Explanation: workflow_map("tune_grid", ...) populates the result column for both workflows. Passing select_best = TRUE collapses the three tuning configurations from base_tree down to its single best row, giving you a two-row leaderboard with linear_reg() on top.

rank_results() sits at the read end of the workflowsets pipeline. These helpers wrap around it:

  • workflow_set() builds the unfit candidate tibble that rank_results() eventually scores.
  • workflow_map() fills the result column that rank_results() reads from.
  • collect_metrics() returns the same metric rows without sorting or a rank column.
  • autoplot() plots the leaderboard as facets of metric vs tuning parameter per workflow.
  • extract_workflow_set_result() pulls one workflow's tune_results back out so you can finalize it.
Note
Coming from caret? The closest analog is resamples() plus summary() on a list of train objects. Workflowsets handles both the fitting bookkeeping (workflow_map) and the leaderboard sort (rank_results) in one tibble; caret splits those across resamples() and bwplot().

FAQ

Why does rank_results() return more rows than I expected?

By default, rank_results() returns one row per (workflow, tuning config, metric). A workflow set with 2 workflows tuned over 5 grid points with 2 metrics returns 20 rows. Pass select_best = TRUE to collapse to one config per workflow per metric. Filter by .metric to keep one row per (workflow, config). Both operations are safe to chain with dplyr::filter().

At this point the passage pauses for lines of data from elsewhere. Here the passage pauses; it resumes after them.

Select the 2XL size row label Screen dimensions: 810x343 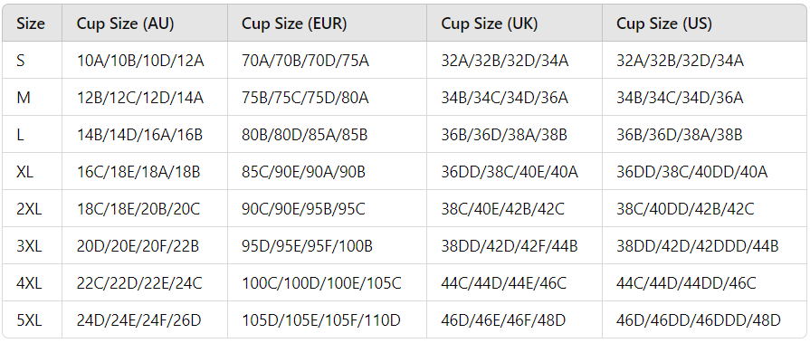click(x=32, y=209)
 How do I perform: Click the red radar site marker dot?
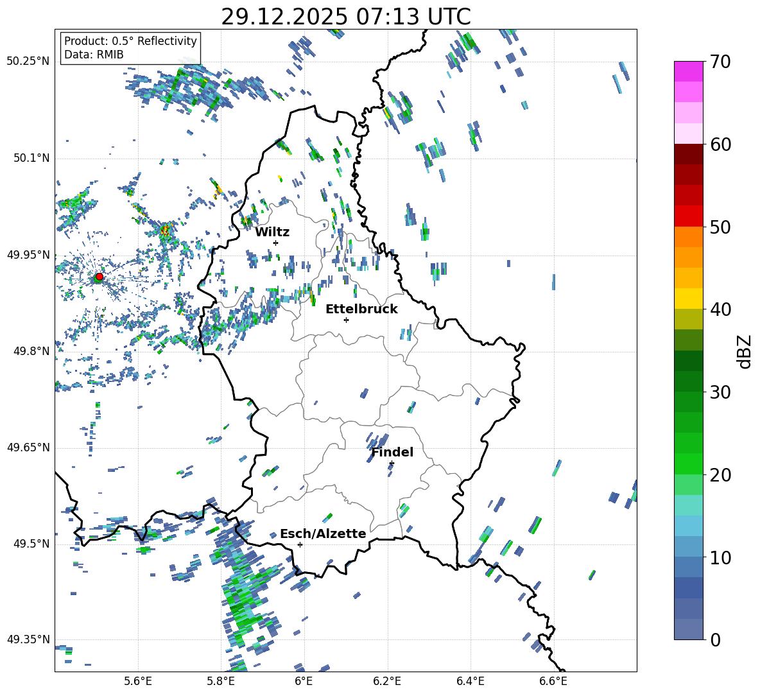(99, 277)
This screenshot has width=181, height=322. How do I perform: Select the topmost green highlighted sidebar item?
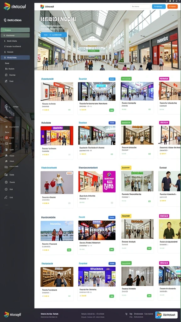click(15, 30)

Can rank_results() rank workflows tuned with different metrics?

No. Every workflow in the set must share the same metric_set, because rank_results() needs a common column to sort on. If you tuned workflow A with rmse and workflow B with mae, the columns will not line up and ranking is undefined. Re-run workflow_map() with a unified metrics = metric_set(...) call so every row carries identical metrics.

How does rank_results() break ties on the rank metric?

Ties on mean are broken by std_err ascending: the workflow with the tighter resample variance wins. If both mean and std_err are equal, rank_results() uses the row order from the workflow set, which is the order you supplied to workflow_set(). To force a different tiebreaker, sort the output manually with arrange() after ranking.

Do I need select_best = TRUE for unsupervised tuning?

No. select_best = TRUE only makes sense when each workflow had multiple tuning configurations to compare. For untuned workflows (fit_resamples calls), every workflow contributes a single row already, so select_best is a no-op. Leave it FALSE (the default) for those sets.

Does rank_results() respect a custom metric direction?

Yes. If you wrote a custom yardstick metric and registered it with direction = "maximize" or "minimize", rank_results() reads that attribute and sorts in the right direction. Stock metrics like rmse, mae, roc_auc, and accuracy already declare their direction, so you never set it by hand.